Fleet Management with Thresh Hub
Version: 1.6.0+ (Hub connectivity), 1.7.0+ (stack orchestration, mid-tier keys)
Time: 30 minutes
Difficulty: Advanced
Overview
Thresh Hub is a centralized management plane that gives you fleet-wide visibility across all your thresh nodes. Agents on each node connect to the Hub over SignalR WebSocket, streaming live metrics, environment status, and accepting remote commands — including stack orchestration.
Prerequisites
- thresh v1.7.0 installed on all nodes you want to manage
- A machine to run Thresh Hub (Windows or Linux, .NET 10 runtime or self-contained binary)

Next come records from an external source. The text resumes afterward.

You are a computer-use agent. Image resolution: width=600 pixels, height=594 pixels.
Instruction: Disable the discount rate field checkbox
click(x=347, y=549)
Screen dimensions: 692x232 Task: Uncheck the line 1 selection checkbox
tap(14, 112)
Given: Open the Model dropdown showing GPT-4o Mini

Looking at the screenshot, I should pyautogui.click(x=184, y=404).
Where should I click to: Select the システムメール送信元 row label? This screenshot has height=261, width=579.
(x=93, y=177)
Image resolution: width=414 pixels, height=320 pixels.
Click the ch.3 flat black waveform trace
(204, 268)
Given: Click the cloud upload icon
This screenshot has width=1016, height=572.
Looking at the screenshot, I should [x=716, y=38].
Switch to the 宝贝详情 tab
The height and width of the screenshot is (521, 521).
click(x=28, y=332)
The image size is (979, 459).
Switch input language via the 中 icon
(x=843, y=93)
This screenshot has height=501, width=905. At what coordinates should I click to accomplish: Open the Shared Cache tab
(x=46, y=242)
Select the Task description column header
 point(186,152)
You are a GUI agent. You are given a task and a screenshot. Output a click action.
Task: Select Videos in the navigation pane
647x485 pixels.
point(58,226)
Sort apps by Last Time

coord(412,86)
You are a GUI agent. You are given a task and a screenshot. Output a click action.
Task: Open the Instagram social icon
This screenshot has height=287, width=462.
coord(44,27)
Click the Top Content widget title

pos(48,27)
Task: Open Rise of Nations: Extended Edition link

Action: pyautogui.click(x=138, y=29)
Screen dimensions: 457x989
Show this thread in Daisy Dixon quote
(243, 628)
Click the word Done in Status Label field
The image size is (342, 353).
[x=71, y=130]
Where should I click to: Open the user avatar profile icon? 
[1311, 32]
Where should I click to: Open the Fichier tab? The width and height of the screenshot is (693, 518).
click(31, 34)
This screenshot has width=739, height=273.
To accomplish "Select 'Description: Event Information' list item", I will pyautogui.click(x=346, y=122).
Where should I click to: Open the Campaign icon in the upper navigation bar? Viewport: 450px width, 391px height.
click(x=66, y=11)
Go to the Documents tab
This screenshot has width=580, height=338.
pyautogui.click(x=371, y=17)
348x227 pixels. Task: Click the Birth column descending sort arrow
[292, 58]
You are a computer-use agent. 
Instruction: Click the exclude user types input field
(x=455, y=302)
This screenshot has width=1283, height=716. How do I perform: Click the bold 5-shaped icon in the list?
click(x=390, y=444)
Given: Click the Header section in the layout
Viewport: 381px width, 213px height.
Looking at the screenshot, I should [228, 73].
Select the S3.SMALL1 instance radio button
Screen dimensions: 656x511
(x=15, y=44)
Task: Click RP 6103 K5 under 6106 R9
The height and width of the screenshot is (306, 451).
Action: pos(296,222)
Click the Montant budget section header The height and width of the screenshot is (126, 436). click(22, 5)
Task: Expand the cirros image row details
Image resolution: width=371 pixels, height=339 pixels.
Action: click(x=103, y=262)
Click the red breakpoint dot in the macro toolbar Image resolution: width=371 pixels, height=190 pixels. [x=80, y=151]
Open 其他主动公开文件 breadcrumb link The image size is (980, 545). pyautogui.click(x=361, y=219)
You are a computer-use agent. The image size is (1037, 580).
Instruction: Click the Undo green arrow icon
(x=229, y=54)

- PostgreSQL database for Hub persistence
- Network connectivity between nodes and Hub (default port 7200)
Architecture
Three-Tier Model
| Component | Role | Key Prefix |
|---|---|---|
| Thresh Hub | Web UI, API, PostgreSQL, fleet dashboard | — |
| Mid-Tier | Aggregates agent connections, routes commands | thresh_mid_* |
| Agent | Runs on each node, streams metrics, executes commands | thresh_live_* |
Key Types (v1.7.0)
Thresh Hub uses two distinct API key types for security isolation:
| Key | Format | Purpose |
|---|---|---|
| Agent key | thresh_live_<account>_<secret> | Node agent → Mid-tier connection |
| Mid-tier key | thresh_mid_<account>_<secret> | Mid-tier → Hub API calls |
Agent keys cannot call mid-tier management APIs, and vice versa. This prevents a compromised node from escalating to fleet management operations.
Setting Up Thresh Hub
1. Deploy the Hub
# Clone and build
git clone https://github.com/dealer426/thresh-hub.git
cd thresh-hub/src/ThreshHubV2
# Configure database connection
# Edit appsettings.json:
# "ConnectionStrings": { "DefaultConnection": "Host=localhost;Database=threshhub;Username=hubuser;Password=..." }
# Run
dotnet run
The Hub starts on port 7200 by default. Access the dashboard at https://your-hub:7200.
2. Generate API Keys
Log into the Hub web UI and navigate to Settings → API Keys:
- Agent key — For nodes to connect:
thresh_live_<account>_<secret> - Mid-tier key — For the mid-tier service:
thresh_mid_<account>_<secret>
3. Deploy the Mid-Tier
# Clone and build
git clone https://github.com/dealer426/thresh-midtier.git
cd thresh-midtier/src/ThreshMidTier
# Configure (appsettings.json):
# "Hub": { "Url": "https://your-hub:7200", "ApiKey": "thresh_mid_<account>_<secret>" }
# Run
dotnet run
The mid-tier connects to the Hub and begins accepting agent connections.
Connecting Nodes
1. Configure the Agent
On each node you want to manage:
# Set the mid-tier URL (agents connect to mid-tier, not directly to Hub)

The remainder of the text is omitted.